Prior to the 104th Congress, controversy over wetlands protection had been especially intense under the Bush Administration, which had attempted to make wetland protection a major environmental initiative. It had tried to implement a general policy of no-net-loss while also satisfying environmental and developmental constituencies. Much of this debate centered on alternative proposals to change the interpretation of the wetland definition under the §404 program so that, under the first proposal, it would include additional areas, and under the second proposal, would exclude many places classified as wetlands.

The wetlands issue continued to receive attention, especially after the Clinton Administration announced its positions on several wetland topics, including continued support for the no-net-loss concept and possible revisions to implementation of §404, in August 1993. Some administrative efforts implementing these positions have attracted greater congressional attention and opposition , while others have proceeded with little apparent controversy.

Continuing Concerns

These concerns and questions are provided to stimulate further discussion of the issues noted above.

Currently, all wetlands are treated equally, but some argue that protection efforts should vary. Should wetlands protection efforts recognize classes of wetlands based on functions and values? Should coastal wetlands receive special attention because of the extreme developmental pressures or their unique biological and hydrological characteristics? Can the full diversity of coastal wetlands be recognized through a single federal program? How can state and federal wetlands protection efforts be better integrated? Should coastal wetlands be protected as part of larger systems, such as watersheds or estuaries? If so, how can such efforts be coordinated with existing wetlands programs?

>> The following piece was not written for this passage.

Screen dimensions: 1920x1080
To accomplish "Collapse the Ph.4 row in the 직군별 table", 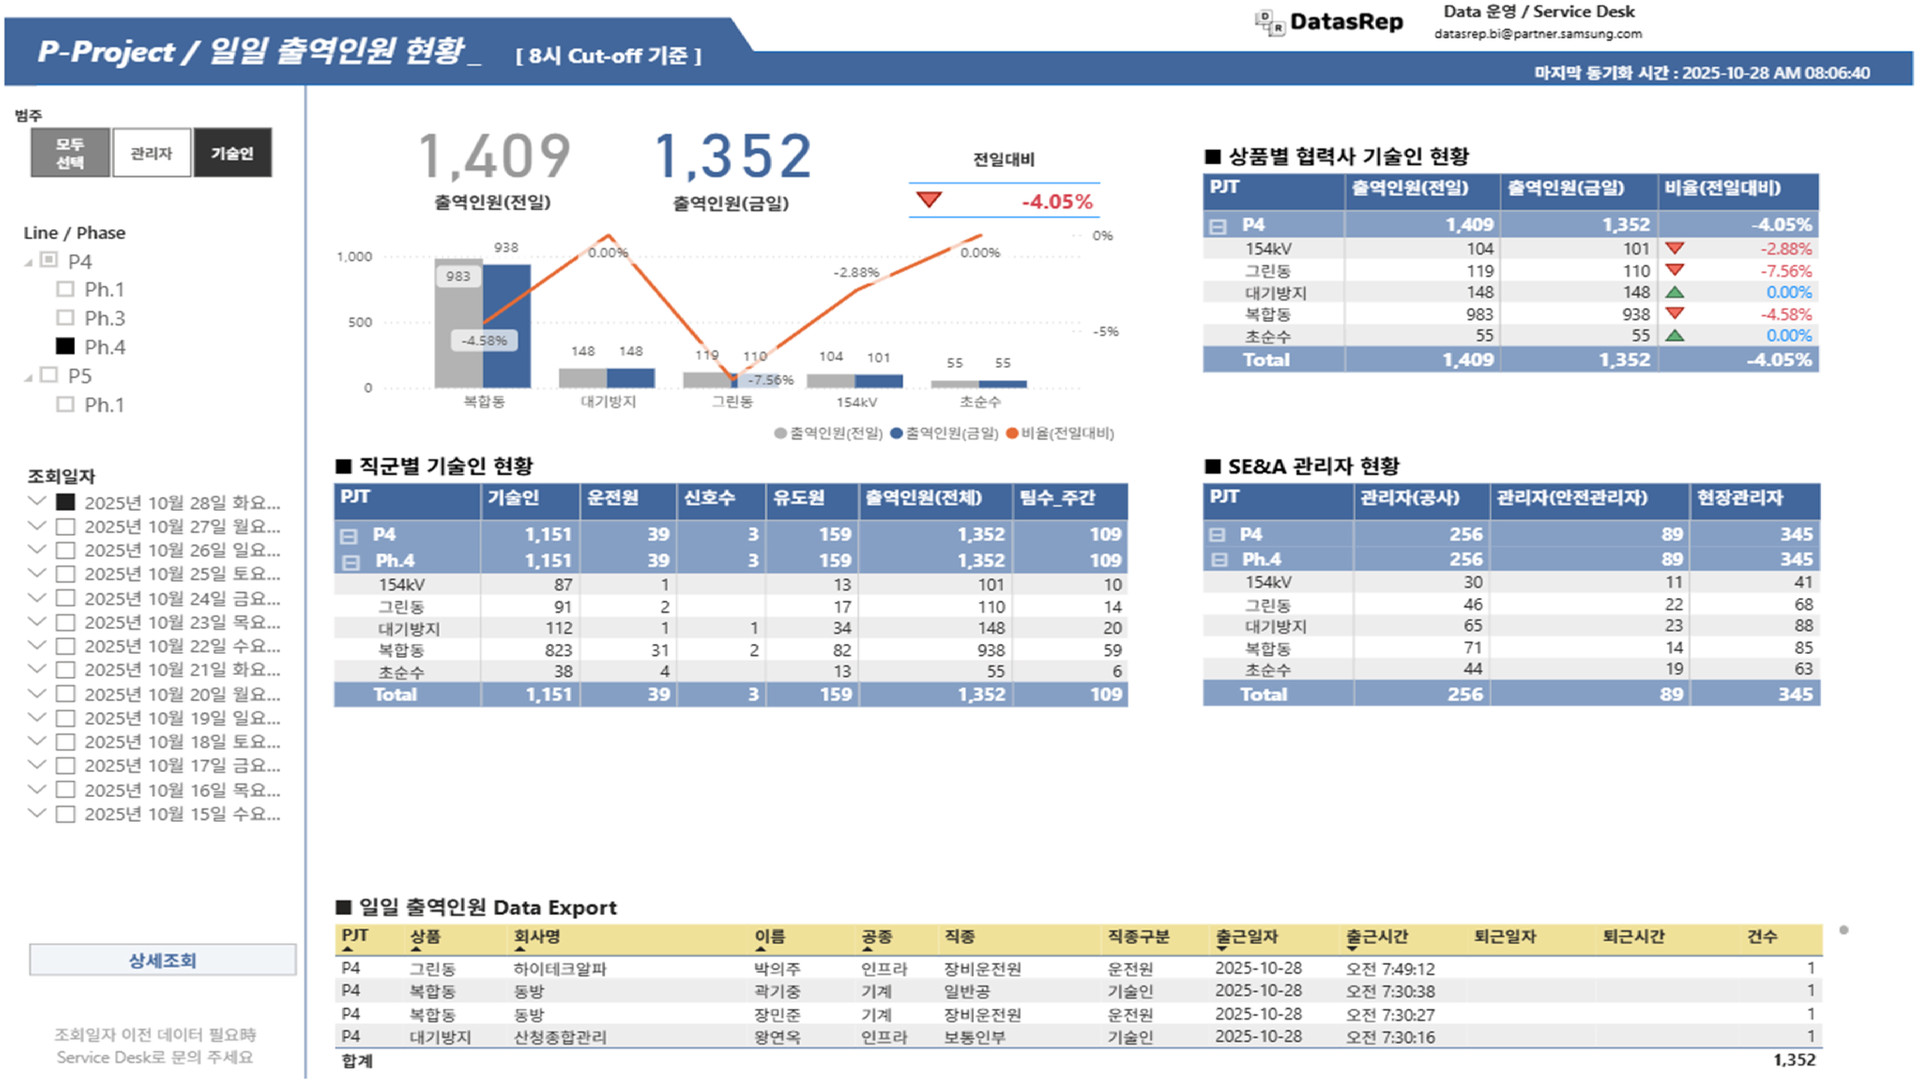I will coord(351,562).
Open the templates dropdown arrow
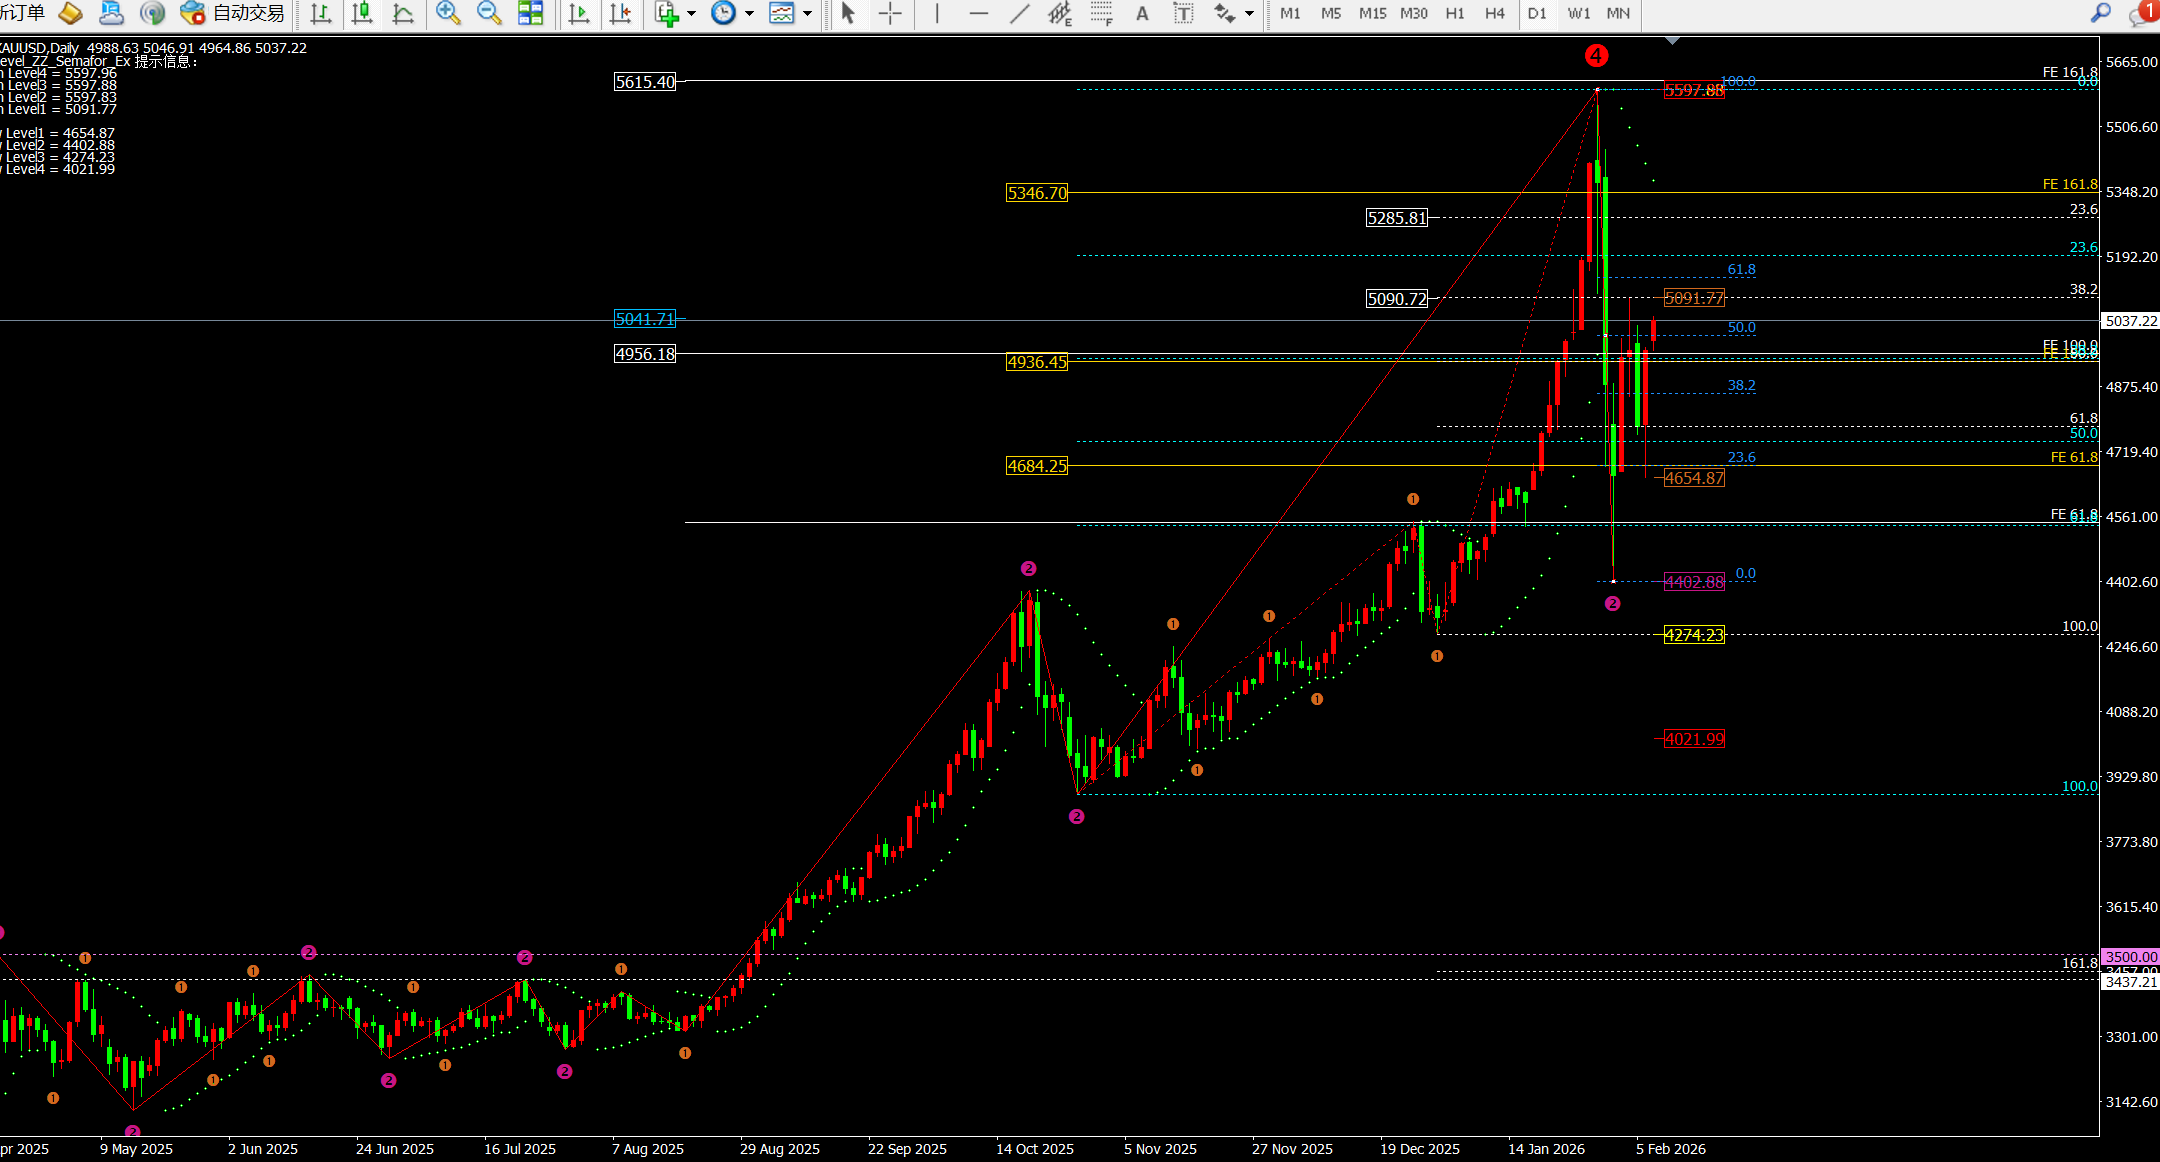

Sources and References for Further Information

U.S. Congress, House Committee on Merchant Marine and Fisheries. The Administration's New Wetlands Policy. Hearings, 103rd Cong., 1st Sess. Sept.28, 1993. Washington, DC: U.S. Govt. Print. Oft, 1994. 113 p. Serial Number 103-62.

U.S. Congress, Senate Committee on Environment and Public Works, Subcommittee on Clean Water, Fisheries and Wildlife. Reauthorization of the Clean Water Act. Hearings, 103rd Cong., 1st Sess. June 16, 23; July 1, 14, 27; Aug. 4, 5; and Sept.15, 1993. Washington, DC: U.S. Govt. Print. Off., 1994. 1702 p. S.Hrg. 103-328.

U.S. Dept. of the Interior, Fish and Wildlife Service. Wetlands Losses in the United States: 1780s to 1980s. Washington, DC: 1990. 13p.

----- and U.S. Dept. of Commerce. Coastal Wetlands of the Continental United States. Washington, DC: 1992 n.p.

U.S. General Accounting Office. Wetlands Overview: Federal and State Policies, Legislation, and Programs. GAO/RCED-92-79 FS. Washington, DC: Nov. 1991. 93p.

U.S. Library of Congress, Congressional Research Service. Wetland Issues. CRS Report for Congress IB97014. [by Jeffrey Zinn.] Washington, DC: updated regularly.